Je m'amuse à crier ce que je n'entends pas. Ils m'ont isolé, le boucan devait être trop infernal. J'ai vu les barreaux se refermer autour de moi comme un oiseau encagé. J'ai trouvé ça drôle. Rigolo. Un oiseau sourd. Vous imaginez la scène ? Un oiseau sourd est un oiseau triste. On lui a ôté sa chanson comme sa bonne humeur. Maintenant, je me rappelle pourquoi les couleurs m'indiffèrent. Je m'en fiche. Il n'y a que du gris, du noir autour de moi. Ma peau est grisâtre, les murs sont sales, noirs, et la lumière filtre à peine entre ces murs rotatifs. Mais je suis un peu plus libre dans cette cage : mes jambes vont. Ils vont en rond.

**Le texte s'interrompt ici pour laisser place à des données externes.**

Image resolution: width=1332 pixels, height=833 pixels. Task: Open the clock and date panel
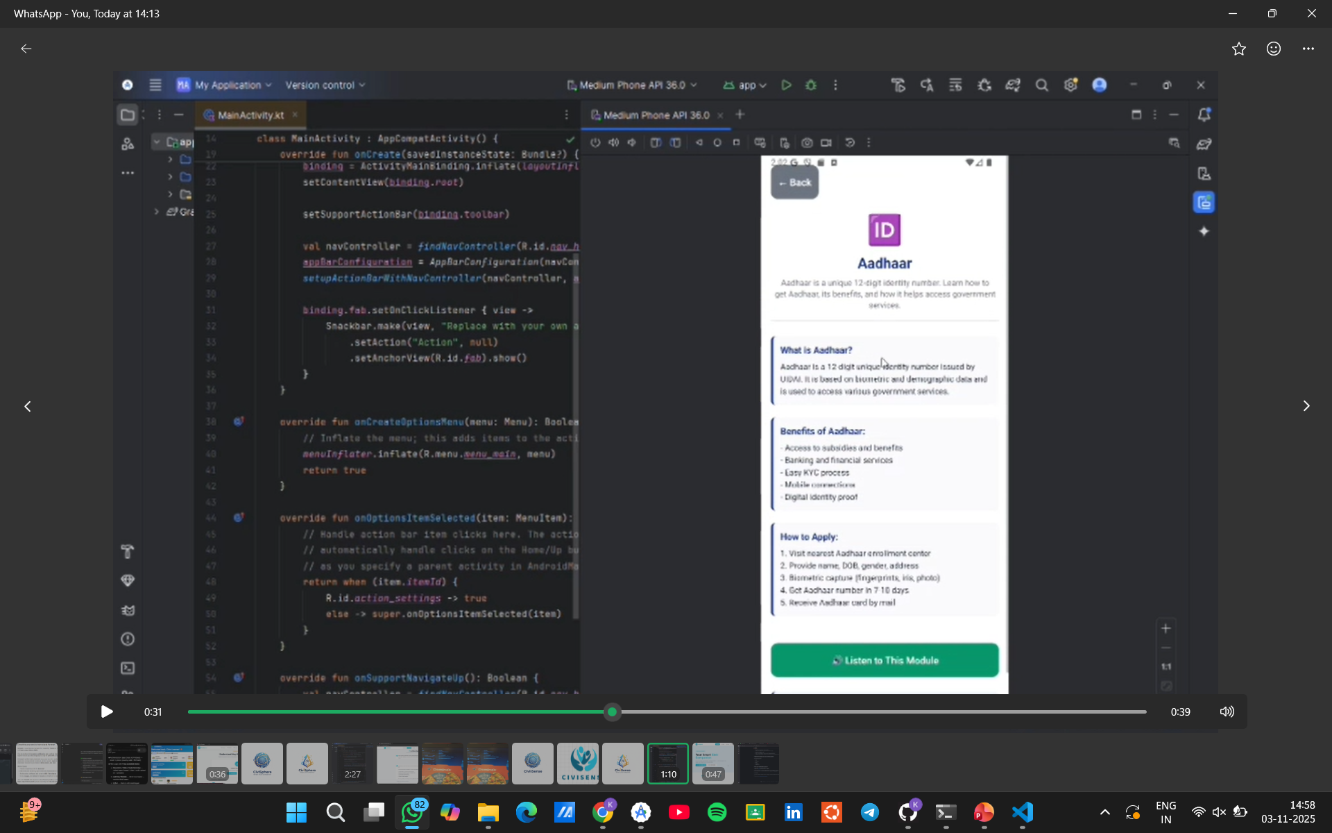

En cercle. Je crie toujours, je ne m'arrête pas. Un sourd qui crie, voilà le gosse de la cellule deux-sans-trois. On m'emmènera ce soir quand j'aurais perdu la voix. Le bloc m'attend dans sa chaleur rouge et son odeur âcre.
*
Pourquoi a-t-on décidé que je devais sortir ? Ça n'a pas dû arriver depuis que maman est partie. Ils sont tous si secs depuis qu'elle n'est plus là. Ou peut-être l'étaient-ils déjà avant et la faute me revient de ne pas les avoir catégorisés plus tôt. Les volets tremblotent. J'ai le nez douloureux. Les couleurs sont là, avec les piaillements difficiles de quelques corbeaux. Leur voix est rauque. Elle se déchire. Les violons, les violons me manquent. Les violons bleus ! Oui ceux qui sont dans la remise ! Les violons bleus me rendent heureux. Ils jouent de la musique acidulée, celle qui a la bonne odeur que je ne peux pas imaginer. Comme un morceau de nuage. Celui-là, à droite ! Un morceau de mirage dans une tasse d'Earl Grey. Oncle W. adore l'Earl Grey. Il dit que malgré son nom, c'est le thé le plus coloré. Il a un goût d'arc-en-ciel mélodique. Un baiser d'ange plus infime qu'une caresse. Mais quand j'essaie de sentir la sensation... Le froid, le contact, la brise,... Le regard des autres se brise à ma place. C'est tout étrange de les voir se décomposer quand je parle de sensations. Ils m'écoutent avec pitié feinte et le baiser d'ange a un goût de pain rassis. Je préfèrerais encore ma prison de liberté. Je les ai compris. Oncle W. n'est pas revenu. Il voulait me prévenir : pour eux je ne serai qu'une bête de foire.
Ah, les sentiments humains... Jamais deux sans trois. Pourtant la vie est si différente avec ou sans trois de nos sens, justement.